> _Compiti da svolgere_:
1: Trascrivi fedelmente una parte dell'articolo sullo sgombero del Corto Circuito: inizia dalle parole "Sgomberato il Centro" e fermati dopo le parole "manufatti del Centro.".
2: Rispondi alle seguenti domande sull'articolo sullo sgombero del Corto Circuito:
(a) Quanti uomini si sono presentati in via Serafini?
(b) In quale anno un incendio ha distrutto uno dei padiglioni del centro?
(c) Fino a quale giorno sono proseguite le proteste degli attivisti?
3: Riprendi l'articolo sullo sgombero del Corto Circuito e continualo a partire dall'ultima frase riportata.

> _Brano di lettura_:
------------------------------
Sgomberato il Centro sociale Corto Circuito a Cinecittà est

La mattina del 13 ottobre 2016. Le proteste degli attivisti, che hanno già chiesto un incontro con il Comune, sono proseguite fino a sabato 15 con un presidio in piazza dei Cavalieri del Lavoro
di Vania Garzillo - 15 Ottobre 2016

Cinecittà est, nella mattinata di giovedì 13 ottobre 2016, è stata completamente blindata a causa dello sgombero del centro sociale “Corto Circuito”. Oltre 200 uomini, tra Carabinieri, Polizia, Polizia Locale e vigili del fuoco si sono presentati in via Serafini per mettere sotto sequestro alcuni manufatti del Centro.

Concretamente il sequestro ha riguardato un tendone che il collettivo del Corto ha posizionato nell’area dopo che nel 2012 un incendio ha completamente distrutto uno dei padiglioni dove si svolgeva la gran parte delle attività. A nulla sono valse, in questi anni, le richieste di ricostruzione debitamente depositate presso gli uffici competenti e la raccolta dei fondi autogestita che doveva consentire di rimettere in piedi la struttura incendiata. Tutto fermo da anni per una colpevole volontà di impedire che il centro sociale continuasse a vivere e, né l’amministrazione Alemanno né quella di Marino, hanno mai affrontato la questione.

Immediatamente dopo il sequestro,  la zona è rimasta a lungo blindata. Viale Palmiro Togliatti per tutta la mattinata è stata congestionata da Cinecittà fino alla Casilina, con tempi di percorrenza più che triplicati a causa anche delle file di attivisti che si sono subito riversate nelle strade per impedire lo sgombero di “Corto Circuito”.

“Da qui parte la nostra resistenza civile”, hanno detto gli attivisti. “Pianteremo una tenda, per difendere il nostro quartiere, per difendere l’unico presidio sociale rimasto in questo quartiere”.
------------------------------
> _Estratti dei record_:
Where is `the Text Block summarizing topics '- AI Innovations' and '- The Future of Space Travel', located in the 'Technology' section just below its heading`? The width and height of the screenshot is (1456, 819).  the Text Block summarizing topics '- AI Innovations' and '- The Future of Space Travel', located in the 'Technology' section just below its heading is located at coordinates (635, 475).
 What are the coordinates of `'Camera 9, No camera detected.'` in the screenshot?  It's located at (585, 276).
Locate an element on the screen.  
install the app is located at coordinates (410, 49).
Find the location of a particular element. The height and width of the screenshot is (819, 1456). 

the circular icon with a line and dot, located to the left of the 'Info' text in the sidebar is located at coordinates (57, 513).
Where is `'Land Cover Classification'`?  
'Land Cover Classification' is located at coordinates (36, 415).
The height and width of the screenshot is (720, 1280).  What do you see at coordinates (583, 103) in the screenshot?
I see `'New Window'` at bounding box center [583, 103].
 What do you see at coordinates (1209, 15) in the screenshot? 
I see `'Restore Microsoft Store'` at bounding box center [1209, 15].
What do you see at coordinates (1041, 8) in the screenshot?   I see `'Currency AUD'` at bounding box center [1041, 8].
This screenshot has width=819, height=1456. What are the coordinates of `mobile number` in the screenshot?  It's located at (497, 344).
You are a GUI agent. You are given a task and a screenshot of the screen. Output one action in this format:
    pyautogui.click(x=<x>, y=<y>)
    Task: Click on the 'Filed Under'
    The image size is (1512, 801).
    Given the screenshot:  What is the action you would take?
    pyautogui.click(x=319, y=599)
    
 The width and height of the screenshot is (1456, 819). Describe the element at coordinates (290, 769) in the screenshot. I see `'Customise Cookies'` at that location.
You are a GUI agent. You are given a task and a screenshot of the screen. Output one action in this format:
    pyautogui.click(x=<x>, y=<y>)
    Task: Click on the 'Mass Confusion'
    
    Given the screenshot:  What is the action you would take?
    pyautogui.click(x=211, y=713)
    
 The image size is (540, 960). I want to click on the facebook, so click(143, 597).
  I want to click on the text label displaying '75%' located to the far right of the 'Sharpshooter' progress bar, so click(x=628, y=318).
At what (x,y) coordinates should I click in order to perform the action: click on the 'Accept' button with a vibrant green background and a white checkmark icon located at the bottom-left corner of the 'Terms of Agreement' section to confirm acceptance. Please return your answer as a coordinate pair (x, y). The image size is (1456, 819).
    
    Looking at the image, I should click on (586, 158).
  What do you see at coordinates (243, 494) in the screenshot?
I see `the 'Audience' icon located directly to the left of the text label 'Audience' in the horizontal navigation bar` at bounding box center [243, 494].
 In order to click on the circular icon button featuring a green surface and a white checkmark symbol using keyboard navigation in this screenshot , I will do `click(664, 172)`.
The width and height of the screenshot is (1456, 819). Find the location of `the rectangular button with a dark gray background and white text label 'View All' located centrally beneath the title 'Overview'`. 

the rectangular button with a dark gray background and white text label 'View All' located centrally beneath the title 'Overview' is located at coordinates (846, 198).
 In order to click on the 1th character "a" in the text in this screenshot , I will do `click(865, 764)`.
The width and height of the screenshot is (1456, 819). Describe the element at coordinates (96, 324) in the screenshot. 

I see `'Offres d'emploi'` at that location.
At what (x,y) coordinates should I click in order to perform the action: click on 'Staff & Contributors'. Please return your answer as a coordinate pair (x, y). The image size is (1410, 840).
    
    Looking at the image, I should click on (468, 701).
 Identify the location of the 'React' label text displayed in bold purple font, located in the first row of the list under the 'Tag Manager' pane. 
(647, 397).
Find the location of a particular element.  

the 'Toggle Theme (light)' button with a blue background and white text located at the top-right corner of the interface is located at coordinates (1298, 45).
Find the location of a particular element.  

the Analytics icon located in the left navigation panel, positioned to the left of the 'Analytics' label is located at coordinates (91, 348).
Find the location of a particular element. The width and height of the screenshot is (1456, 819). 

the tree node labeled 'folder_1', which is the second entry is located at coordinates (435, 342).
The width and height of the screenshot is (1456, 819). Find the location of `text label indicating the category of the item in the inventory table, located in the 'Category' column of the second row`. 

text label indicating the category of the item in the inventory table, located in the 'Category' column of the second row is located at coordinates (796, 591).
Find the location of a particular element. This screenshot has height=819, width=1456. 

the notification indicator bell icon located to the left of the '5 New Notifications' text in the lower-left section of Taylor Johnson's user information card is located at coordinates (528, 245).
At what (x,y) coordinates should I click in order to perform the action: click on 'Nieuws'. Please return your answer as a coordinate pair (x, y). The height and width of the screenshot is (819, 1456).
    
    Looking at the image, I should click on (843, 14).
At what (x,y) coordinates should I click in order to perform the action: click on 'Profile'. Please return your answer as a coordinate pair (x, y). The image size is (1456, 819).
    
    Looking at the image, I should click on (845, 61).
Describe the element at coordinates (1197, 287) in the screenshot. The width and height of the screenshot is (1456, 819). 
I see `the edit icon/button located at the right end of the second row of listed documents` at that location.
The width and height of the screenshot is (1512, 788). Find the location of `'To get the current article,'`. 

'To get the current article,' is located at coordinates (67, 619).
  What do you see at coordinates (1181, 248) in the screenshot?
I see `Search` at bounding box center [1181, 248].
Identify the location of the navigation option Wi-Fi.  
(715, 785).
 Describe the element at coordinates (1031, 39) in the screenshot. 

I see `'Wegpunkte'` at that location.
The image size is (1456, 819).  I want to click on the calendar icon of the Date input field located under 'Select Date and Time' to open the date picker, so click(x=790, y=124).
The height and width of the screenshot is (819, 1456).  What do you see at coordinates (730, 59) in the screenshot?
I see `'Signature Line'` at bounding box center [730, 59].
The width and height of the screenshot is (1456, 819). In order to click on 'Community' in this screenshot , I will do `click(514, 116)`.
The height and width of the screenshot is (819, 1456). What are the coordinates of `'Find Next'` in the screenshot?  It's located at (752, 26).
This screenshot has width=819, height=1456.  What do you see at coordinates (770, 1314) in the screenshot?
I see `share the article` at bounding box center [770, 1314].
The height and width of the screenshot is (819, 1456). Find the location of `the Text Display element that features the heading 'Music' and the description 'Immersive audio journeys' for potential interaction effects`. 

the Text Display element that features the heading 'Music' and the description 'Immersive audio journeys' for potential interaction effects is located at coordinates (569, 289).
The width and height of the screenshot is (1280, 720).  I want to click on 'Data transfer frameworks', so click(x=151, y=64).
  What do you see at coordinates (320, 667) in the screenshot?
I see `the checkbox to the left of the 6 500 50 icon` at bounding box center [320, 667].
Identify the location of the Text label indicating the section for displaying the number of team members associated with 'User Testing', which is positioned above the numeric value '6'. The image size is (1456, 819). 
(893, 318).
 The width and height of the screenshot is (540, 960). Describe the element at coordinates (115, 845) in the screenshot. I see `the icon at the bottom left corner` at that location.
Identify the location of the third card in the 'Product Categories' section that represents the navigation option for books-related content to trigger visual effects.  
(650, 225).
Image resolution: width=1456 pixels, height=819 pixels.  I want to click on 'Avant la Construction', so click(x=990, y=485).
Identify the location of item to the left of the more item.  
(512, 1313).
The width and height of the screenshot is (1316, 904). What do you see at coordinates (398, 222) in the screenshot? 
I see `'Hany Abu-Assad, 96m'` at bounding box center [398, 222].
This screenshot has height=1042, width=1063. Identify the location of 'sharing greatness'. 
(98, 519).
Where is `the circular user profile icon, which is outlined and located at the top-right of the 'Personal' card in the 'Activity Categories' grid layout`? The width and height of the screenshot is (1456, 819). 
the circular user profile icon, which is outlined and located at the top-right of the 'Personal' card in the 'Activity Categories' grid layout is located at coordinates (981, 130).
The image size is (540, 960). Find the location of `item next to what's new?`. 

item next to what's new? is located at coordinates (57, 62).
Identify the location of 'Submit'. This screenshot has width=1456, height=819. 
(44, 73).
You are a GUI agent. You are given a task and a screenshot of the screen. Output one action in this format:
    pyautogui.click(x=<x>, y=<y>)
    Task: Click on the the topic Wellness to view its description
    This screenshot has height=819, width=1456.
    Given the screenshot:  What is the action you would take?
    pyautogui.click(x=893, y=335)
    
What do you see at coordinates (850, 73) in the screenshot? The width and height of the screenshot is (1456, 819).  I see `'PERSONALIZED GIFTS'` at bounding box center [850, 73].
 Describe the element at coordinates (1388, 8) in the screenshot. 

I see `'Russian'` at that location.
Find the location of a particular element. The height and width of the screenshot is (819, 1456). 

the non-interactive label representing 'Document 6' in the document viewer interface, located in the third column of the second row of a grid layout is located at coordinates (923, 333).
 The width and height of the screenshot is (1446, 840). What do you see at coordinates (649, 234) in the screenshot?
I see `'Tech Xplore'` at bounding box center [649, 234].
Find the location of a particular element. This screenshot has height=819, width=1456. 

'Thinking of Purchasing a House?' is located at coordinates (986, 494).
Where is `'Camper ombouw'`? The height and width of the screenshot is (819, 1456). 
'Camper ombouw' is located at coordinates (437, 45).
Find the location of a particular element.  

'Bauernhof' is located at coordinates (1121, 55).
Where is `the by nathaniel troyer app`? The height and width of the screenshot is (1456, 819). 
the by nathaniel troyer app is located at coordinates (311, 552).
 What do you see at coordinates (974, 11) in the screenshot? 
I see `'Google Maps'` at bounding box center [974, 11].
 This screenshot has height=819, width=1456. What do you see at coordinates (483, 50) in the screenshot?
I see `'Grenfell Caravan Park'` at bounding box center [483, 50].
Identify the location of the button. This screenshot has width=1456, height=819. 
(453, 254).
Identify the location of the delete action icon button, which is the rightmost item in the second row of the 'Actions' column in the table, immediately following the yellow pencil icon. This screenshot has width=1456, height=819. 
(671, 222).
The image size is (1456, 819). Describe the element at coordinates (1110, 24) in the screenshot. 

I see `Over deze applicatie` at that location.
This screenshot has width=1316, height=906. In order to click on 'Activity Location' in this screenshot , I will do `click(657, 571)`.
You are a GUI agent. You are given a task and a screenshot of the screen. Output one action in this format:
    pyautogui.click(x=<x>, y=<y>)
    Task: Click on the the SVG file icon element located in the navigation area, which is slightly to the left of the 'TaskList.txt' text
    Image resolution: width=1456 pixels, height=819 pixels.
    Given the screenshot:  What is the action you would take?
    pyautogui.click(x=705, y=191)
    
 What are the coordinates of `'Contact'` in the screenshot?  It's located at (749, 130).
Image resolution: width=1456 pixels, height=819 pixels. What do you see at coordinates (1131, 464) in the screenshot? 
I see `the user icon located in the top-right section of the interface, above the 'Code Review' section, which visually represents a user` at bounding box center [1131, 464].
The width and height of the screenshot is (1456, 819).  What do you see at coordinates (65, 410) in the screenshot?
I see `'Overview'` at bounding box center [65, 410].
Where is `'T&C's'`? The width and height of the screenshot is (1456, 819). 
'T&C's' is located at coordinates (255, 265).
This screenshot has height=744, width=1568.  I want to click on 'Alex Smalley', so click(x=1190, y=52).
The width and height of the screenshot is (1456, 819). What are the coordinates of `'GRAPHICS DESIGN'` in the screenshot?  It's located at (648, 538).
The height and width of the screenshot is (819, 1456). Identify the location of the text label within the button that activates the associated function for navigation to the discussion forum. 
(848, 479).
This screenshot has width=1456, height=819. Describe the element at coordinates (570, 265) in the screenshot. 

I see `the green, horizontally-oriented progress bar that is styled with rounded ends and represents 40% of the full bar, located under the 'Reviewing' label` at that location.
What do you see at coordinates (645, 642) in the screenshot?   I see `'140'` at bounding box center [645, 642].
------------------------------
> _Risposte numerate_:
1:
Sgomberato il Centro sociale Corto Circuito a Cinecittà est

La mattina del 13 ottobre 2016. Le proteste degli attivisti, che hanno già chiesto un incontro con il Comune, sono proseguite fino a sabato 15 con un presidio in piazza dei Cavalieri del Lavoro
di Vania Garzillo - 15 Ottobre 2016

Cinecittà est, nella mattinata di giovedì 13 ottobre 2016, è stata completamente blindata a causa dello sgombero del centro sociale “Corto Circuito”. Oltre 200 uomini, tra Carabinieri, Polizia, Polizia Locale e vigili del fuoco si sono presentati in via Serafini per mettere sotto sequestro alcuni manufatti del Centro.

2:
(a) Oltre 200 uomini.
(b) Nel 2012.
(c) Fino a sabato 15 ottobre 2016.

3:
Toccherà ora al Campidoglio dire la sua sul destino di quell’area. Le forze dell’ordine hanno apposto i sigilli e portato via numerose attrezzature. Di fatto ora l’area, da tempo in uno stato di pre-assegnazione, torna al Comune. Dovrà essere l’amministrazione Raggi a pronunciarsi sul futuro del Corto. Il sequestro durerà quindici giorni. Per questo gli attivisti hanno già chiesto un incontro con l’amministrazione.

cortocircuito

Gli occupanti, naturalmente, non si danno per vinti: “Pensiamo che oggi dobbiamo riprenderci questo spazio che rappresenta il centro della socialità del quartiere. È chiaro che se si chiudono queste strutture che svolgono un lavoro sociale si è all’anticamera della privatizzazione”, ha detto Nunzio D’Erme, ex consigliere comunale di Roma e tra i fondatori del centro sociale. Insieme agli altri attivisti radunati a piazza dei Cavalieri del Lavoro, dove sono rimasti con un presidio fisso fino a sabato, D’Erme  ha aggiunto: “C’è un gruppo di poteri forti che vuole incrinare i rapporti tra il centro sociale e la nuova giunta”.

Non rimane che vedere quali saranno le sorti di uno dei centri sociali più attivi e famosi a Roma, dopo il Forte Prenestino, centro di aggregazione per giovani, spesso abbandonati a se stessi, nonché punto di riferimento per il quartiere Cinecittà est.